──────── MATERIALE FORNITO ────────

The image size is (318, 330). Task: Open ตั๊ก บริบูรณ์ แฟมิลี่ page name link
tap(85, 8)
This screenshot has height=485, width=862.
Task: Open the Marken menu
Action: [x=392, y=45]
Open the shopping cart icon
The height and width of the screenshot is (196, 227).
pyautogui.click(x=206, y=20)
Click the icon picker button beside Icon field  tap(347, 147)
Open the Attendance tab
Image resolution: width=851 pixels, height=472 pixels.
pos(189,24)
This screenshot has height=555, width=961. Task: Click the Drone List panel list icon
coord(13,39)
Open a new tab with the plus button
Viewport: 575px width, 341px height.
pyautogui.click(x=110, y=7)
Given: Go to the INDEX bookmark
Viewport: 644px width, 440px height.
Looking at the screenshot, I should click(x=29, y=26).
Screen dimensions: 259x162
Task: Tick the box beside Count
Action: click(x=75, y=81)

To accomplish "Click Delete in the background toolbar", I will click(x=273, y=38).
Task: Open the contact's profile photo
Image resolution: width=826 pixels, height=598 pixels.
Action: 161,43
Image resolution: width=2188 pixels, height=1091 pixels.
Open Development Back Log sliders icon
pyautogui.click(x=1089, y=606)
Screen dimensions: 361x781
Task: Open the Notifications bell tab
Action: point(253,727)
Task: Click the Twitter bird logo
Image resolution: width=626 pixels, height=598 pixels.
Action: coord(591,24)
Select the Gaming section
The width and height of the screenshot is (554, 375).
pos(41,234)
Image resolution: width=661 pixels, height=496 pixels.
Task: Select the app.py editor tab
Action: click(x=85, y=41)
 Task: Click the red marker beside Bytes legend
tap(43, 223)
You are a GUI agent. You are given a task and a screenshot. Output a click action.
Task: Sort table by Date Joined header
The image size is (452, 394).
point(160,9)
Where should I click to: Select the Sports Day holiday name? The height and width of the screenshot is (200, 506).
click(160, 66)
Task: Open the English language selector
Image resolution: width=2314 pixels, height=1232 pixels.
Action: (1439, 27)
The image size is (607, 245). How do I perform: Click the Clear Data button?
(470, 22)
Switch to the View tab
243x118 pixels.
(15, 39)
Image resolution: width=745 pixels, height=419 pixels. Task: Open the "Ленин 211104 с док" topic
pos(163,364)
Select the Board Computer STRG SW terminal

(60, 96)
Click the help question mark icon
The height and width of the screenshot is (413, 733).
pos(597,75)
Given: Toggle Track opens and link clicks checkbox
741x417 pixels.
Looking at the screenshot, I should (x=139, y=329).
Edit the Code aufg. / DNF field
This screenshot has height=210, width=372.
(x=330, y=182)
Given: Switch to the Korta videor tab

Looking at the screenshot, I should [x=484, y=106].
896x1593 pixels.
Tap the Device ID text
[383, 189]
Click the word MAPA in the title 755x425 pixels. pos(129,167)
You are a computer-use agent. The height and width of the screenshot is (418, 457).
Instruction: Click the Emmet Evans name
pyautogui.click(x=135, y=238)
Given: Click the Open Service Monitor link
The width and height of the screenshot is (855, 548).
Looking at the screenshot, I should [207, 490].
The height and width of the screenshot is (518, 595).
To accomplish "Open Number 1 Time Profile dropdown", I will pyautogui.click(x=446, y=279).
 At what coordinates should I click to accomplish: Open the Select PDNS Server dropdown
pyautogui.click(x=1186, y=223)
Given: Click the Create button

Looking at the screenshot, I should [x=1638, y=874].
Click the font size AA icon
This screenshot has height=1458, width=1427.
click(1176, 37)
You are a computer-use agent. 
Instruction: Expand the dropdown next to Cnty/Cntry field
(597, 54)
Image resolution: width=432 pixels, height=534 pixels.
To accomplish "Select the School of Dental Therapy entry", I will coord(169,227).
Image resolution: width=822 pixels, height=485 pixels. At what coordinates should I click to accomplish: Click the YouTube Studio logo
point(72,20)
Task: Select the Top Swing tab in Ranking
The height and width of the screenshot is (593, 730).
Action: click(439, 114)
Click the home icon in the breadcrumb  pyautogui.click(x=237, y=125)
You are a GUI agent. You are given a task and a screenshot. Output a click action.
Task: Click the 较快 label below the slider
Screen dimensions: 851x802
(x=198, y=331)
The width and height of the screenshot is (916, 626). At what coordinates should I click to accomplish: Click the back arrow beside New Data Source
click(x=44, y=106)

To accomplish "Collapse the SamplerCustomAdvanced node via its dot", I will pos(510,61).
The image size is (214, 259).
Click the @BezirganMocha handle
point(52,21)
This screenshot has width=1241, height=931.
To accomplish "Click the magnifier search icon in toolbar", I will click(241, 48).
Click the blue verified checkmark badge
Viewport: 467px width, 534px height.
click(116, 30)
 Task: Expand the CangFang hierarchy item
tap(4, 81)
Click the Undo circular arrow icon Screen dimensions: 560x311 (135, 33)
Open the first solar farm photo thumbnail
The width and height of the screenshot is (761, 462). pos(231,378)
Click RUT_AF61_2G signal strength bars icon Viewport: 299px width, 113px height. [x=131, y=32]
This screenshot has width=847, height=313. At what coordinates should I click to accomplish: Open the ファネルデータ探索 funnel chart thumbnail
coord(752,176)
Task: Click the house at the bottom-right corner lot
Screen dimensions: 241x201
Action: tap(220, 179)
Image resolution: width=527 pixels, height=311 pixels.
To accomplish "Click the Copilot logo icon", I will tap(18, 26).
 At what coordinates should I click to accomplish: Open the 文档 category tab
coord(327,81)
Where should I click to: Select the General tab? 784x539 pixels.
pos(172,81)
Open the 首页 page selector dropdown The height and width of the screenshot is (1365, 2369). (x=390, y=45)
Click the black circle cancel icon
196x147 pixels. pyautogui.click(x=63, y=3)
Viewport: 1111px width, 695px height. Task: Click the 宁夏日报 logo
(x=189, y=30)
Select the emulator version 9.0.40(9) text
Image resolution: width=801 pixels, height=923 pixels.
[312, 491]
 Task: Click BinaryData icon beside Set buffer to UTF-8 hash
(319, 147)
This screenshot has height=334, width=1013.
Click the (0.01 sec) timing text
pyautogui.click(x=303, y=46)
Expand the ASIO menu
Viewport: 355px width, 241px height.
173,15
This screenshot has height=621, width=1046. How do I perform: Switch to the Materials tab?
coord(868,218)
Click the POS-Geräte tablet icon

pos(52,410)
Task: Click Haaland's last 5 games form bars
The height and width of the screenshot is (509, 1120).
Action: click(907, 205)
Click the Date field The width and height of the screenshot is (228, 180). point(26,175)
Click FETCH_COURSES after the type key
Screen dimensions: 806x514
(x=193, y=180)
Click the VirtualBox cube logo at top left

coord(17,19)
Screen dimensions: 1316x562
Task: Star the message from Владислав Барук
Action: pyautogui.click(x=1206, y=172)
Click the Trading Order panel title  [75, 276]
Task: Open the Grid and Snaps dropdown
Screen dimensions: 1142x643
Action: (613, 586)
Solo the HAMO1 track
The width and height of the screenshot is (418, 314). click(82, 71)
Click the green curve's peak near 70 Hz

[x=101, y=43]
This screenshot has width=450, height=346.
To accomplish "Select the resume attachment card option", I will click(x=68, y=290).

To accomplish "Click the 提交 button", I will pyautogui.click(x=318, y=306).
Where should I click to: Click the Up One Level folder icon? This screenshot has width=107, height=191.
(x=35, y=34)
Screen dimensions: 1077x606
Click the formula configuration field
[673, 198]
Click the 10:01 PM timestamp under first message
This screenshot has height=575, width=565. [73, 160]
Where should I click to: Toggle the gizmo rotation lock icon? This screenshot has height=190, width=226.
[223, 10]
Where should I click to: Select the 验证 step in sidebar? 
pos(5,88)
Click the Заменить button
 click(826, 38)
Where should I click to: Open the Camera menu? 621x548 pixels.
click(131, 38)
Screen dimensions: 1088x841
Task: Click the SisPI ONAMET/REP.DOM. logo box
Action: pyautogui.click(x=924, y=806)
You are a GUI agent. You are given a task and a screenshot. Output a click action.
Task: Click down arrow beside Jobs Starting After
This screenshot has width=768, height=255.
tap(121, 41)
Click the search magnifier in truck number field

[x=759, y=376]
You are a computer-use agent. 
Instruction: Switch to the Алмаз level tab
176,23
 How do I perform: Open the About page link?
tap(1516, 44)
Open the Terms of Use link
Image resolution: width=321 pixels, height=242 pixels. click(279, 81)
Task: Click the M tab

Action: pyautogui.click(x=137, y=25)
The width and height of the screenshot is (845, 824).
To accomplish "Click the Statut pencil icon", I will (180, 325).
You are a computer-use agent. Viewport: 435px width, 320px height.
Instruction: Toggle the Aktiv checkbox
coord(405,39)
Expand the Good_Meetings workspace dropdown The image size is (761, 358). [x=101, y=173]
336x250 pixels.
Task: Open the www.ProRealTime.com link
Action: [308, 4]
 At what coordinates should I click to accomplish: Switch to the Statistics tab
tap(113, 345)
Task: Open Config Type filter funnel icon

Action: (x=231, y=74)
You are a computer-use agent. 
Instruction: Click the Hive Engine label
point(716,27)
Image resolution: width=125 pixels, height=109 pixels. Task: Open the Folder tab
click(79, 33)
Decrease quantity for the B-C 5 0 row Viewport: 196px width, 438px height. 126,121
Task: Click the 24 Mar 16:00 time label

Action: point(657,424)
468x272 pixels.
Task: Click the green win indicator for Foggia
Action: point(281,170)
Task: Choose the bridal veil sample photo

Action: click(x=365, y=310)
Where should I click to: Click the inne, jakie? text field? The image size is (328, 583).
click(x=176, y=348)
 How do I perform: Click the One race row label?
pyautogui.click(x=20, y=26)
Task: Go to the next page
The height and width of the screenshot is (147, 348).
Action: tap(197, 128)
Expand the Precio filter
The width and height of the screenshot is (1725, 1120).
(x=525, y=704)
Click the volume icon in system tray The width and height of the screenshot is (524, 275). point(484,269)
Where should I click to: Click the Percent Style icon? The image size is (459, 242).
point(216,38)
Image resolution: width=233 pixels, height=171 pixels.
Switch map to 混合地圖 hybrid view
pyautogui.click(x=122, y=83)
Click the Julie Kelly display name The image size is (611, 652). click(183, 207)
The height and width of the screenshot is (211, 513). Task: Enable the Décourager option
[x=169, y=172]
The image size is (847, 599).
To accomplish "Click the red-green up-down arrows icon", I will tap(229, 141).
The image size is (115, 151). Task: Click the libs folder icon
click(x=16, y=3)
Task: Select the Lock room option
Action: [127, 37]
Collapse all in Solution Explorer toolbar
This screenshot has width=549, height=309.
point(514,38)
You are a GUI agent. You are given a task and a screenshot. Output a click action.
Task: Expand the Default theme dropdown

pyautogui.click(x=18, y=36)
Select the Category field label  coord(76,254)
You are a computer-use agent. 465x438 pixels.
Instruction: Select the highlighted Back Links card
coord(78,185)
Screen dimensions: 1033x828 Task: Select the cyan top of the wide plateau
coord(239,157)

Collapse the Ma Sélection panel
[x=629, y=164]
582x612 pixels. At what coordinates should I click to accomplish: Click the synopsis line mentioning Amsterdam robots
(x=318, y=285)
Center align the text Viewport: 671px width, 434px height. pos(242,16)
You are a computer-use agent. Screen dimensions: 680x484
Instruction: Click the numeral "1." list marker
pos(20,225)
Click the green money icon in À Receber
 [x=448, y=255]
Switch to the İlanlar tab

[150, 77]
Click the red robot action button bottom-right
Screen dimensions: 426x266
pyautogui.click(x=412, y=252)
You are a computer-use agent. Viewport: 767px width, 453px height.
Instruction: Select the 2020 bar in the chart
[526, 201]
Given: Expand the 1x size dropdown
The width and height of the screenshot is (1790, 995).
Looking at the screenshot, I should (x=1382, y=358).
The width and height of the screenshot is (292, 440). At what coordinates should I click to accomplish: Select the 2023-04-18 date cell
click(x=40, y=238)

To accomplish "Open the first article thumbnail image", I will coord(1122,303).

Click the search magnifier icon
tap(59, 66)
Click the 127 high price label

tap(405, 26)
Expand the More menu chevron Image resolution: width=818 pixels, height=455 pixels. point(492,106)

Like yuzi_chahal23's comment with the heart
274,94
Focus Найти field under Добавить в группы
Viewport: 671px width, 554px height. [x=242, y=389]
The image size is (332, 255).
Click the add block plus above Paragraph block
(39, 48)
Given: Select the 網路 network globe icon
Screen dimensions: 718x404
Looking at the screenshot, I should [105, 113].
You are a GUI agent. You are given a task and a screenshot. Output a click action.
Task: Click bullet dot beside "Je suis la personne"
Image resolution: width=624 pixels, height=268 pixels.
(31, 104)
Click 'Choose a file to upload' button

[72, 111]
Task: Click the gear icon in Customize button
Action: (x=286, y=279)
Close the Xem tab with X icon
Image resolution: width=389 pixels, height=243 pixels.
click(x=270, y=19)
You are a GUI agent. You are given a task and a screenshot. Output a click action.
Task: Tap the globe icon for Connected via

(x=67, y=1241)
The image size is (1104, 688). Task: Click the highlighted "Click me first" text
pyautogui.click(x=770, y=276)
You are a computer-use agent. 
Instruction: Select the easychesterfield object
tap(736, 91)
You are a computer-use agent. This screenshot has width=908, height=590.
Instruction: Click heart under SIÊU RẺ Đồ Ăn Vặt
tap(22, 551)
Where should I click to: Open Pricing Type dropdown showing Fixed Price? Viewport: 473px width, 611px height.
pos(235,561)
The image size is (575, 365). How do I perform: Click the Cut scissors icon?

────────

- **ISTRUZIONI DI LAVORO**
Converti in un CSV a due colonne, con intestazioni testo e risposta, il tratto di voci che va dalla riga che contiene "Select the Category" fino alla riga che contiene "[x=629, y=164]", entrambe incluse. Metti una riga per ogni voce, con ciascun campo tra virgolette e gli a capo sostituiti da spazi.

- **RISULTATO DEL COMPITO**
testo,risposta
"Select the Category field label","coord(76,254)"
"You are a computer-use agent. 465x438 pixels. Instruction: Select the highlighted Back Links card","coord(78,185)"
"Screen dimensions: 1033x828 Task: Select the cyan top of the wide plateau","coord(239,157)"
"Collapse the Ma Sélection panel","[x=629, y=164]"